1 Here, graft denotes bribery and other corrupt practices used to secure illicit advantages or gains in politics or business.
2 The phrase badger game denotes an extortion scheme in which the victim is lured, usually by a woman, into a compromising situation and is then surprised and blackmailed by an accomplice.
E. S. Jordan (Sales Manager of The Thomas B. Jeffery Company, a U.S. automobile manufacturer in Kenosha, Wisconsin) used the phrase figuratively in an article published in The Boston Herald (Boston, Massachusetts) of Sunday 10th January 1915:
WONDERFUL TIMES WILL SOON BE HERE
Country-Wide Prosperity and Big Business Will Be Had by Spring.
By E. S. JORDAN,
Thomas B. Jeffery Co.Within the next 90 days $25,000,000,000 in new business will be staggering every line of industry in this country. In 90 days more this figure will have doubled.
[…]
Just as the manufacturer of what may be termed home necessities has jumped into harness, so will the automobile manufacturer of established reputation say to his superintendents, “Home, James, and don’t spare the horses.” Some of the western states already show an increase in the number of automobiles owned, jumping from one in every seventeen families to one in every ten. Massachusetts has one automobile to every half mile of improved roads—and practically every road in Massachusetts is improved. Automobile dealers are contracting for a greater number of cars than ever before, and all are basing their contracts on business already in sight.
An early variant of the phrase occurs in an item by W. L. Doyle, care agent, San Francisco, California, in Among Ourselves, published in The Santa Fe Magazine (Chicago, Illinois) of January 1921—The Santa Fe Magazine was “a monthly publication devoted to the interests of the 75,000 employees of the Santa Fe Railway System”:
In the olden days before good wages and fat back pay checks were unknown, yardmasters and their assistants were wont to wend their way over hills and vales to work with nothing to guide them but a lantern. But how times have changed. Night Yardmaster Clarence E. Lewis drives up to work in his Nash and then, when his day’s work is over, one will hear “Home, James, and don’t spare the gas.”
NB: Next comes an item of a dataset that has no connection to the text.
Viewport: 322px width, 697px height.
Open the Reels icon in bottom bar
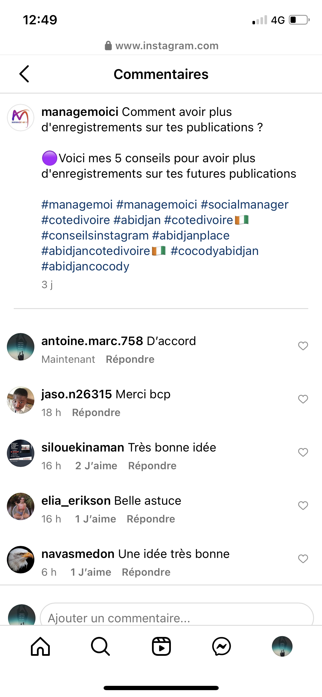pyautogui.click(x=161, y=646)
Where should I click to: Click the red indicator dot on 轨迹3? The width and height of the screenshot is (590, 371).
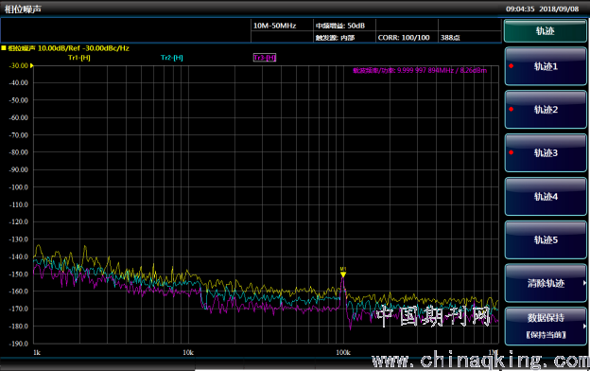pyautogui.click(x=511, y=152)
The earliest British-English use of home, James, and don’t spare the horses that I have found is from a satirical cartoon by Middleton, with explicit reference to a “popular song”—most probably Home, James, and Don’t Spare the Horses (1934), by the U.S. songwriter Fred Hillebrand (1893-1963).
Published for example in the Nottingham Journal (Nottingham, Nottinghamshire, England) of Thursday 3rd January 1935, this cartoon depicts the British Conservative statesman Arthur Neville Chamberlain (1869-1940), then Chancellor of the Exchequer, as a lady telling “home, James! and don’t spare the horses!” to her driver, the tax collector; the horses are income-tax payers:
The Big Drive
WITH ACKNOWLEDGMENTS TO THE POPULAR SONG.
“HOME, JAMES! AND DON’T SPARE THE HORSES!”
[This week begins the annual Income Tax drive. £144 millions have to be collected by 31 March to complete the Budget estimate.]